## Source excerpt

++++

Xenophanes of Colophon, in Ionia (B.C. 616-516), was the founder of this celebrated school of Elea. He left Ionia, and arrived in Italy about the same time as Pythagoras, bringing with him to Italy his Ionian tendencies; he there amalgamated them with Pythagorean speculations.
Pythagoras had succeeded in fixing the attention of his countrymen on the harmony which pervades the material world, and had taught them to regard that harmony as the manifestation of the intelligence, and unity, and perfection of its eternal principle. Struck with this idea of harmony and of unity, Xenophanes, who was a poet, a rhapsodist, and therefore by native tendency, rather than by intellectual discipline, an Idealist, begins already to attach more importance to unity than multiplicity in his philosophy of nature. He regards the testimony of reason as of more authority than the testimony of sense; "and he holds badly enough the balance between the unity of the Pythagoreans and the variety which Heraclitus and the Ionians had alone considered." [445]
We are not, however, to suppose that Xenophanes denied entirely the existence of plurality. "The great Rhapsodist of Truth" was guided by the spontaneous intuitions of his mind (which seemed to partake of the character of an inspiration), to a clearer vision of the truth than were his successors of the same school by their discursive reasonings. "The One" of Xenophanes was clearly distinguished from the outward universe (τὰ πολλά) on the one hand, and from the "non-ens" on the other. It was his disciple, Parmenides, who imagined the logical necessity of identifying plurality with the "non-ens" and thus denying all immediate cognition of the phenomenal world. The compactness and logical coherence of the system of Parmenides seems to have had a peculiar charm for the Grecian mind, and to have diverted the eyes of antiquity from the views of the more earnest and devout Xenophanes, whose opinions were too often confounded with those of his successors of the Eleatic school. "Accordingly we find that Xenophanes has obtained credit for much that is, exclusively, the property of Parmenides and Zeno, in particular for denying plurality, and for identifying God with the universe." [446]
[Footnote 445: ][ (return) ] Cousin, "History of Philosophy," vol. i. p. 440.

++++

## Records supplied

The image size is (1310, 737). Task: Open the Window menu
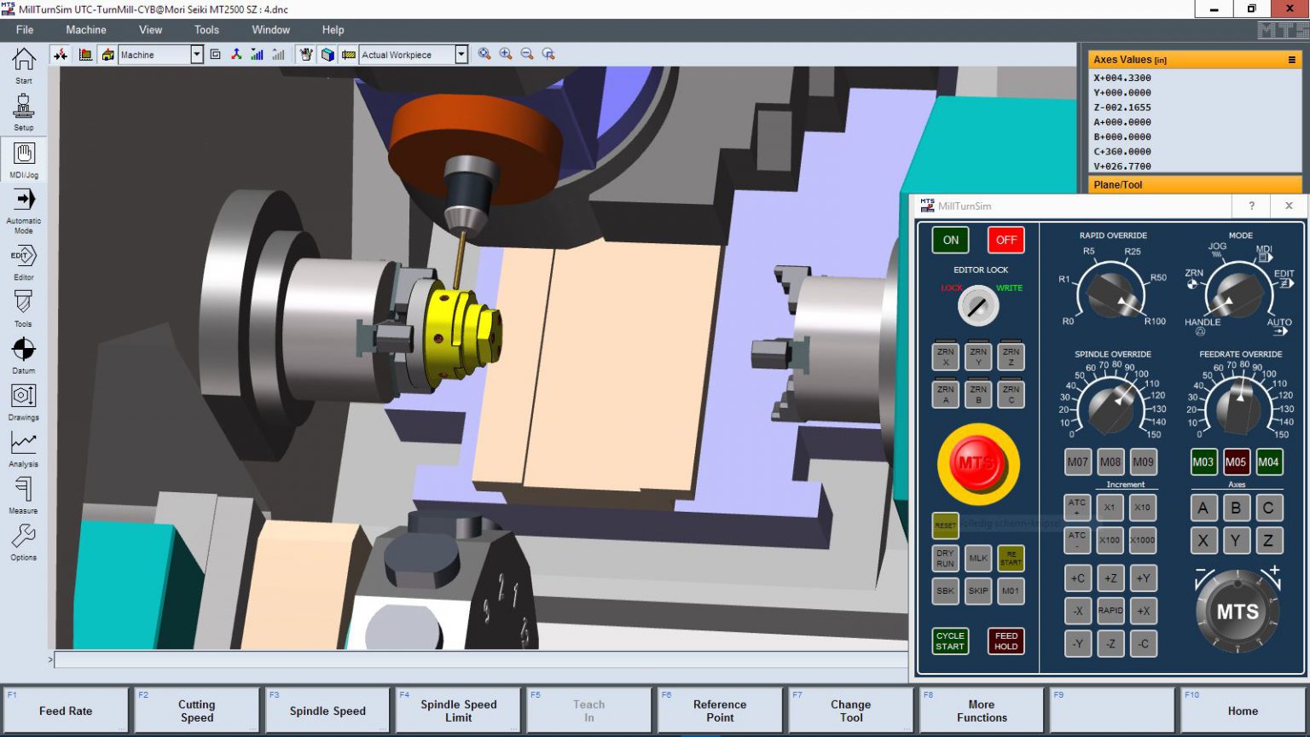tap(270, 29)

++++

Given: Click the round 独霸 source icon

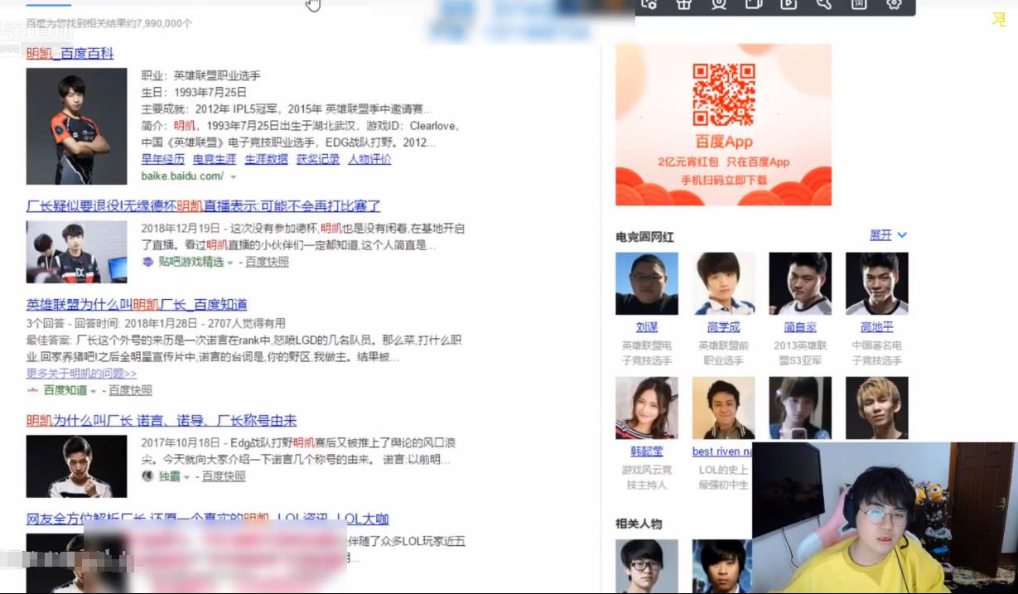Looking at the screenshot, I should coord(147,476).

++++

## Work instructions
(1) Decide whether each statement agrees with the passage on Xenophanes, answering yes or no and quoting the words that decide it: (a) Xenophanes reached Italy at about the same time as Pythagoras. (b) Xenophanes denied entirely that plurality exists. (c) Parmenides was the one who identified plurality with the "non-ens".
(2) Please print the portion of the passage on Xenophanes between "Xenophanes of Colophon, in" and "with Pythagorean speculations.", inclusive.

## Answers per task
(1)
(a) Yes: "arrived in Italy about the same time as Pythagoras"
(b) No: "We are not, however, to suppose that Xenophanes denied entirely the existence of plurality."
(c) Yes: "It was his disciple, Parmenides, who imagined the logical necessity of identifying plurality with the "non-ens""

(2)
Xenophanes of Colophon, in Ionia (B.C. 616-516), was the founder of this celebrated school of Elea. He left Ionia, and arrived in Italy about the same time as Pythagoras, bringing with him to Italy his Ionian tendencies; he there amalgamated them with Pythagorean speculations.